WORK TO DO.
Write the material below as a JSON list of strings, one string per line with blank lines omitted, beginning at the line containing "Click the last" and ending after the line containing "pyautogui.click(x=170, y=593)".

-------- DATA LINES --------

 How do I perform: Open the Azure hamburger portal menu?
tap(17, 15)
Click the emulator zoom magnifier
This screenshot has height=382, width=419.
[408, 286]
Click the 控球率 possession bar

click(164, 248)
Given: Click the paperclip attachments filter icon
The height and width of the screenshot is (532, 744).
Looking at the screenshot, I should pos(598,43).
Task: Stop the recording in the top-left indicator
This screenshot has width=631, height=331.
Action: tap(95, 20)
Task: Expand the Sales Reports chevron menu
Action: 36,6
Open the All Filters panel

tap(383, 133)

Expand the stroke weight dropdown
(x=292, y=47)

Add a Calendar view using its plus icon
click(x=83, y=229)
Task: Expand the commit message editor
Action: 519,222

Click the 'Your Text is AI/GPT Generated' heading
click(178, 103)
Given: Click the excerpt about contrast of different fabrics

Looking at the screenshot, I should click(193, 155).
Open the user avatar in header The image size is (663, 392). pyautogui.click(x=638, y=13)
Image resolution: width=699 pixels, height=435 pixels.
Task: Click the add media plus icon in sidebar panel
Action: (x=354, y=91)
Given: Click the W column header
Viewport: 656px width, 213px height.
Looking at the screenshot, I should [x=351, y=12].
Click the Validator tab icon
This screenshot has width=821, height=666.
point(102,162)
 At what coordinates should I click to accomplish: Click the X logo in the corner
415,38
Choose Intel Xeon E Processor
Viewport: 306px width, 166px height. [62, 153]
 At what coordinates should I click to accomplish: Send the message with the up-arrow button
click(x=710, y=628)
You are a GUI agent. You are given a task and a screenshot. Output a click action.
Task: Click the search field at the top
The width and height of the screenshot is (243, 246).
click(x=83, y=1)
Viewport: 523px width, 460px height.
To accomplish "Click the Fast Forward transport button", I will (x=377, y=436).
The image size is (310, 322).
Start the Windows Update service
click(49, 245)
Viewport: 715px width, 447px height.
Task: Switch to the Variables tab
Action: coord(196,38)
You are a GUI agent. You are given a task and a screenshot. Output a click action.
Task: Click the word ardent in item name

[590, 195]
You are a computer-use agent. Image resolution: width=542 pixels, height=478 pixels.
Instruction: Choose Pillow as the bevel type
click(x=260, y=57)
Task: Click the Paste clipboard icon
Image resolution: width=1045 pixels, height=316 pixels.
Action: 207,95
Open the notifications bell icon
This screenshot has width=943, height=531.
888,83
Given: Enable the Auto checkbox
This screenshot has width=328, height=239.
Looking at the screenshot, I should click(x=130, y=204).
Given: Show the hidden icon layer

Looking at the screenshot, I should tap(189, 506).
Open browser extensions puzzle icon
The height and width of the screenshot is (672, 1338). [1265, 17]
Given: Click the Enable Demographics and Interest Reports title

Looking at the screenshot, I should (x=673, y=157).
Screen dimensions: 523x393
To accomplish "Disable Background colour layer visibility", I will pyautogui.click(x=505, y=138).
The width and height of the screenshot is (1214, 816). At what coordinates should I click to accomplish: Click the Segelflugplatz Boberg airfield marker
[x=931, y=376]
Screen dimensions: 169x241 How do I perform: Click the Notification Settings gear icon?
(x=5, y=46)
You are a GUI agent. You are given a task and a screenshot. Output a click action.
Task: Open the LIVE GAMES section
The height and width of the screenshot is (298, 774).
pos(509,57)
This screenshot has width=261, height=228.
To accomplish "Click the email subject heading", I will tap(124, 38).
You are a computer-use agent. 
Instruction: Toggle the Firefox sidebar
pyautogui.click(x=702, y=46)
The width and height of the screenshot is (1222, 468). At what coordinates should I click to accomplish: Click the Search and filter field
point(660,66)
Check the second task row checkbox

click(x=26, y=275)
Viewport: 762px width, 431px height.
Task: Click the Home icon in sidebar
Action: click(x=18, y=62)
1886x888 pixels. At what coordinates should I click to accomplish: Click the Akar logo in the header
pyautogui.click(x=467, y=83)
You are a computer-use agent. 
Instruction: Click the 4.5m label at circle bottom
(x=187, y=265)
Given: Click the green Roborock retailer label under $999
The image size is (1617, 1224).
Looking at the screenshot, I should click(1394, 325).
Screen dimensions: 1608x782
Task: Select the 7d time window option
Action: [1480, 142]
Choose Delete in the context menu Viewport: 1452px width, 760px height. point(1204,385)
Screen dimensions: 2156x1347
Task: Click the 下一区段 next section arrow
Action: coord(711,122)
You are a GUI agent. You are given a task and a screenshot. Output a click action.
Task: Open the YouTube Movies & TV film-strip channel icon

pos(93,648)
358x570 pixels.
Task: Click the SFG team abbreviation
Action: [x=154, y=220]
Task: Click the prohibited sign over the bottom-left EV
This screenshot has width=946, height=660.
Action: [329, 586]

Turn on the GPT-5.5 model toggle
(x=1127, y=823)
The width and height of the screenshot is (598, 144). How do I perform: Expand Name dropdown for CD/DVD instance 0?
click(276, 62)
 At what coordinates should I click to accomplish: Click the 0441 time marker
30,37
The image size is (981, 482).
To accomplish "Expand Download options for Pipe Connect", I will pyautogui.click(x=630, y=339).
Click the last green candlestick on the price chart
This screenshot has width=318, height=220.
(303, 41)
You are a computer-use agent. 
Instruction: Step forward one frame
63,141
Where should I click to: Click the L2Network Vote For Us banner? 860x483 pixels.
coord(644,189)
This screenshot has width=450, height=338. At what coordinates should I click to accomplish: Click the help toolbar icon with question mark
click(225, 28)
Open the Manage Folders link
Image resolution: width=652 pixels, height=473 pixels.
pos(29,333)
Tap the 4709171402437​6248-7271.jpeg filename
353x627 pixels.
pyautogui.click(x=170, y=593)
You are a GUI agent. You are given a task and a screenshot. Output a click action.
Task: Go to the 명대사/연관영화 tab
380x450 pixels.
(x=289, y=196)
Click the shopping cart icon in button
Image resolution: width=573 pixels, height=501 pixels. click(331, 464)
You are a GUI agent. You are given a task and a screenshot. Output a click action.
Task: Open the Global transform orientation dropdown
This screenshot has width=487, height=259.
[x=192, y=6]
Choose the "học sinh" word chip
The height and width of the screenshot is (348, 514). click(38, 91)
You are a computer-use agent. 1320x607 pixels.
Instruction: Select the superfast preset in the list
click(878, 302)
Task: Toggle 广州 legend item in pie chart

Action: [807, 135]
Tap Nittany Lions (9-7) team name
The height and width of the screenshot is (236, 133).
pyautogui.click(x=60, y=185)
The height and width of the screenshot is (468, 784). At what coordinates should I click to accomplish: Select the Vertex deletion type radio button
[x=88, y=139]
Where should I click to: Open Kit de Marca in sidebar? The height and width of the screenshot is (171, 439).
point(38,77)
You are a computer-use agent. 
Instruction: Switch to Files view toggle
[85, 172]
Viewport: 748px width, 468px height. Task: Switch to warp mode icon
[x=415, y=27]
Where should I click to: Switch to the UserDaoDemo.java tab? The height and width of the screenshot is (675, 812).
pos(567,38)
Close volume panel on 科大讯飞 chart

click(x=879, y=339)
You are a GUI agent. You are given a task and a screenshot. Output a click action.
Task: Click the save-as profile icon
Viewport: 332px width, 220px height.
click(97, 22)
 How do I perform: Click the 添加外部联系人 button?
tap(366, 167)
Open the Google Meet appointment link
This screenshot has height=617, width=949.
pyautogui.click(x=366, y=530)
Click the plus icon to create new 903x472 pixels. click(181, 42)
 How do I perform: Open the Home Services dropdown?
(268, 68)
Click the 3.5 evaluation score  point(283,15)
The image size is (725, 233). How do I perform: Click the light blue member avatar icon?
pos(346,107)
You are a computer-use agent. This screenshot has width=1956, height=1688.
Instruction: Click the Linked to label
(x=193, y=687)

--------

COMPLETE RESPONSE.
[
  "Click the last green candlestick on the price chart",
  "This screenshot has width=318, height=220.",
  "(303, 41)",
  "You are a computer-use agent. ",
  "Instruction: Step forward one frame",
  "63,141",
  "Where should I click to: Click the L2Network Vote For Us banner? 860x483 pixels.",
  "coord(644,189)",
  "This screenshot has width=450, height=338. At what coordinates should I click to accomplish: Click the help toolbar icon with question mark",
  "click(225, 28)",
  "Open the Manage Folders link",
  "Image resolution: width=652 pixels, height=473 pixels.",
  "pos(29,333)",
  "Tap the 4709171402437​6248-7271.jpeg filename",
  "353x627 pixels.",
  "pyautogui.click(x=170, y=593)"
]